Activity
Copy every line of the data in which the word "title" occurs.

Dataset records
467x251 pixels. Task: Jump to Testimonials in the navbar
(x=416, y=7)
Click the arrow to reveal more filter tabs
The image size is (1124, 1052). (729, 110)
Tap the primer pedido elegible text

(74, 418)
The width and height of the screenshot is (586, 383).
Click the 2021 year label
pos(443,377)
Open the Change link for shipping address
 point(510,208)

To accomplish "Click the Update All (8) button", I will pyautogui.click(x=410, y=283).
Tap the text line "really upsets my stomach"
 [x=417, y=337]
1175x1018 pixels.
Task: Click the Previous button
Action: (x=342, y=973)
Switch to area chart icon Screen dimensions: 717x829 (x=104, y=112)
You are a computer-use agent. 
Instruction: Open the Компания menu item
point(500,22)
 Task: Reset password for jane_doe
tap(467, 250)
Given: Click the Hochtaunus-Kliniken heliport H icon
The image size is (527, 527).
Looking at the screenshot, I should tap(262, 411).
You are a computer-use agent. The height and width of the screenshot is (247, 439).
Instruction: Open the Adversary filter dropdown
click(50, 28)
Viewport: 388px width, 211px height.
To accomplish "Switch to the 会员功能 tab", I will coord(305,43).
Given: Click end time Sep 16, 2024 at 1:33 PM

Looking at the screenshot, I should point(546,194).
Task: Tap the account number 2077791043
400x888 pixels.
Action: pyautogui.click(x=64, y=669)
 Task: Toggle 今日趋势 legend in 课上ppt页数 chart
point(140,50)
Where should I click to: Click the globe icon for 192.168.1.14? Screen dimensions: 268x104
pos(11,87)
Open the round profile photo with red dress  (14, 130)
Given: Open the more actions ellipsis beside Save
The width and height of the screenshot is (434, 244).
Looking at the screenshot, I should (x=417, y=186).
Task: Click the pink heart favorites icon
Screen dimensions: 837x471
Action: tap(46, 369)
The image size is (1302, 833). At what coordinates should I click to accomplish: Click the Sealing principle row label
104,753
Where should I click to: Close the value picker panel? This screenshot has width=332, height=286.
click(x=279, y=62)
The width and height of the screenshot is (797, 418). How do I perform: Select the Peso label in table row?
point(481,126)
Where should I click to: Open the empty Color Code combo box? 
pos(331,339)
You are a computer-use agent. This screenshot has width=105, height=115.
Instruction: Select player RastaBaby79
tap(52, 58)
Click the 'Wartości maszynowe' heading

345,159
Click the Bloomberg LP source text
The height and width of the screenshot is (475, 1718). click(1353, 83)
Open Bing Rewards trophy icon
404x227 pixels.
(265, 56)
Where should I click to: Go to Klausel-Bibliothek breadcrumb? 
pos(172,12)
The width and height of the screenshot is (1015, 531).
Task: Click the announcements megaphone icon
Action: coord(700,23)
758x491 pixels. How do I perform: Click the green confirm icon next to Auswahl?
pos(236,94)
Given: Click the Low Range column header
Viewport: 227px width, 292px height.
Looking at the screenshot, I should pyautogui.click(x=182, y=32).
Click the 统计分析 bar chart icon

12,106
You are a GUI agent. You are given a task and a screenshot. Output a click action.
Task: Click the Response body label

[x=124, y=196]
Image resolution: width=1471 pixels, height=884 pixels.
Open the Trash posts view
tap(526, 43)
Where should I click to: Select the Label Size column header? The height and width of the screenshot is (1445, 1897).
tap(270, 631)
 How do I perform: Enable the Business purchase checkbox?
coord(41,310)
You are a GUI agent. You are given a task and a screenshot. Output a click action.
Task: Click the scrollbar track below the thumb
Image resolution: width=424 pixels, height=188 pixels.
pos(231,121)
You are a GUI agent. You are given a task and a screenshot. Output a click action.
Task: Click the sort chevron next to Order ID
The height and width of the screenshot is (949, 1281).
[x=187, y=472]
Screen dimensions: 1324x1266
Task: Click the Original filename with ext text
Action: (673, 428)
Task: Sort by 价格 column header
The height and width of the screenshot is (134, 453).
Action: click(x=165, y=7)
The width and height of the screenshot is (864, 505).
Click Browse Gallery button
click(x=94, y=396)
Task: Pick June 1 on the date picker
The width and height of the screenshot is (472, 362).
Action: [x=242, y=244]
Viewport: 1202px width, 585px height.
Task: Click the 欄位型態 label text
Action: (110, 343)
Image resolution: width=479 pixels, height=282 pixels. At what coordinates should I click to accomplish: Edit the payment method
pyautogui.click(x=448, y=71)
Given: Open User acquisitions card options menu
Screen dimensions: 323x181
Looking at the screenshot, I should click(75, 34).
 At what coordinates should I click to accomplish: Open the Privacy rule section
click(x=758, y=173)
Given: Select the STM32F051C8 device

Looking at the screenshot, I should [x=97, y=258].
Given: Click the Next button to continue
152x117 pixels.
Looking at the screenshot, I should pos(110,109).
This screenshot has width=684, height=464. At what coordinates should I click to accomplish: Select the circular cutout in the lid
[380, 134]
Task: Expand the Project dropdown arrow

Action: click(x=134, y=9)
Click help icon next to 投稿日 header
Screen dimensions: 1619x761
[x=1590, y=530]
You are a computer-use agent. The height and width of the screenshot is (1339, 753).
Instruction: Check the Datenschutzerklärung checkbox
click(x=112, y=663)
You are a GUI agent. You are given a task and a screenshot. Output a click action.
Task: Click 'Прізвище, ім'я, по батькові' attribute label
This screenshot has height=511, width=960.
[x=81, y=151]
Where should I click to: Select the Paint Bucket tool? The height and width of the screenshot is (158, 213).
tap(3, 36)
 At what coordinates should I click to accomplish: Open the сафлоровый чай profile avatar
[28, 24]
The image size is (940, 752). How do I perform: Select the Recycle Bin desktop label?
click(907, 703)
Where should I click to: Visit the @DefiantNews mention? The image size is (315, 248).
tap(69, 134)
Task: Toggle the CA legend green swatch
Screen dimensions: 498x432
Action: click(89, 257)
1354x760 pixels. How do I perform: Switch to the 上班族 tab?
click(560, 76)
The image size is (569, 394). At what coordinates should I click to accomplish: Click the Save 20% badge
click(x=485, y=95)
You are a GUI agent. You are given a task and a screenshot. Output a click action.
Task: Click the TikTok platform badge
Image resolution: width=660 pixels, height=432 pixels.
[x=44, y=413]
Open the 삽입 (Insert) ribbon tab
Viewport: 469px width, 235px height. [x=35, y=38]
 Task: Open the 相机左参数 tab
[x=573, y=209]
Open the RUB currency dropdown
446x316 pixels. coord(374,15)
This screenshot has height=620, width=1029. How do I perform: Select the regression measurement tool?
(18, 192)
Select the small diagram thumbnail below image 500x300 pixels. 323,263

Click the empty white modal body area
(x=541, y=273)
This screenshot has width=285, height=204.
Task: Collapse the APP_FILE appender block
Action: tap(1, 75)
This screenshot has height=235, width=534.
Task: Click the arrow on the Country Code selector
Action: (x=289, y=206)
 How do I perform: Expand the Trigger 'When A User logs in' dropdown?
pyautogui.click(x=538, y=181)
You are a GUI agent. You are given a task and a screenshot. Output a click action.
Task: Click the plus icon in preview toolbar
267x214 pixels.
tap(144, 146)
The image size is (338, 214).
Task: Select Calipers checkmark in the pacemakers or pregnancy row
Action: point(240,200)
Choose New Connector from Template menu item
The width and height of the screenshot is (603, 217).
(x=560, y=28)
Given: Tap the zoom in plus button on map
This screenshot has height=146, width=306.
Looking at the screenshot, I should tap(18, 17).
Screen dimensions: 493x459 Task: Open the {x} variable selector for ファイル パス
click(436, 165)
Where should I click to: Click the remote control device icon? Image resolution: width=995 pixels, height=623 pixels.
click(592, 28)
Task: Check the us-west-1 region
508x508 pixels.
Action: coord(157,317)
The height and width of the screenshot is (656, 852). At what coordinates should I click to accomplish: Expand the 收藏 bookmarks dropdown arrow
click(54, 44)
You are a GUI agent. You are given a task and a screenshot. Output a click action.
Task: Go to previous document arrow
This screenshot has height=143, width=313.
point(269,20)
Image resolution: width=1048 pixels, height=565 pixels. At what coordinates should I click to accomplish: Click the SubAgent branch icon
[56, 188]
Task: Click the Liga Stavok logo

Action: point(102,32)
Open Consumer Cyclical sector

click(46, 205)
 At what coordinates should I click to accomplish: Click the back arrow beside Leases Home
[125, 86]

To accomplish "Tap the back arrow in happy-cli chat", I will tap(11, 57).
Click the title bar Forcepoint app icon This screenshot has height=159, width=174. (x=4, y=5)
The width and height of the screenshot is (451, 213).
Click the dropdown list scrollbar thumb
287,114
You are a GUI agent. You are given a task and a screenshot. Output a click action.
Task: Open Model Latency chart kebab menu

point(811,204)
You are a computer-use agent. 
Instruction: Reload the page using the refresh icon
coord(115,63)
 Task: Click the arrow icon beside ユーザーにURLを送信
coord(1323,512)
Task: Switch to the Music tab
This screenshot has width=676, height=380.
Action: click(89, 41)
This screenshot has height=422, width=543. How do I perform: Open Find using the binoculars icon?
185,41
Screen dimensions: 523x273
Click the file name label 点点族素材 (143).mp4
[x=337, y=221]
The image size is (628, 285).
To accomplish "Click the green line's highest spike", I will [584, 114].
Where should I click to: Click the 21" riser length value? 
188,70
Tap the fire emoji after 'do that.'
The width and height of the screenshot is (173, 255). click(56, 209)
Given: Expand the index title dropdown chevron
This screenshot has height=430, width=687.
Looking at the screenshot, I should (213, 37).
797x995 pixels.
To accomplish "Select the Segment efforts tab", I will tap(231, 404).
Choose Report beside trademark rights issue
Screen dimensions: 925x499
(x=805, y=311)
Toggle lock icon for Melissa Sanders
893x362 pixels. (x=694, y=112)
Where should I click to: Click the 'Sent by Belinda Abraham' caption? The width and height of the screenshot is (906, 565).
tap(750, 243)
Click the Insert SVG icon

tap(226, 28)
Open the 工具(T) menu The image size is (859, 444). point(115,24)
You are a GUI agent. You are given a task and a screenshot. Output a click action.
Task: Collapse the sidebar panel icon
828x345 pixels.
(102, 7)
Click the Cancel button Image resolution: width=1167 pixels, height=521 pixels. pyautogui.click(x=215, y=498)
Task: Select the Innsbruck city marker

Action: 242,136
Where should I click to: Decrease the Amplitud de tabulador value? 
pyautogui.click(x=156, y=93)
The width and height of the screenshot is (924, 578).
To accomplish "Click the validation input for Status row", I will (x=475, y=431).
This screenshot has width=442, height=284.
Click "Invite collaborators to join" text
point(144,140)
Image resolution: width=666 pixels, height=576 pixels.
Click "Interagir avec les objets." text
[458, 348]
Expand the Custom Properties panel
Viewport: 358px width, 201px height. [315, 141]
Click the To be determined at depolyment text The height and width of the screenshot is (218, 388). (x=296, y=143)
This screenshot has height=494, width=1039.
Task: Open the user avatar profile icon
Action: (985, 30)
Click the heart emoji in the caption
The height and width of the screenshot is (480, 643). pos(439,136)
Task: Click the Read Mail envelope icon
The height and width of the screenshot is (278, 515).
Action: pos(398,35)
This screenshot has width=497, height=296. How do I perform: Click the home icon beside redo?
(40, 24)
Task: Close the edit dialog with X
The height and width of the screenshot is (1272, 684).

Expected answer
Click the title bar Forcepoint app icon This screenshot has height=159, width=174. (x=4, y=5)
Given: Expand the index title dropdown chevron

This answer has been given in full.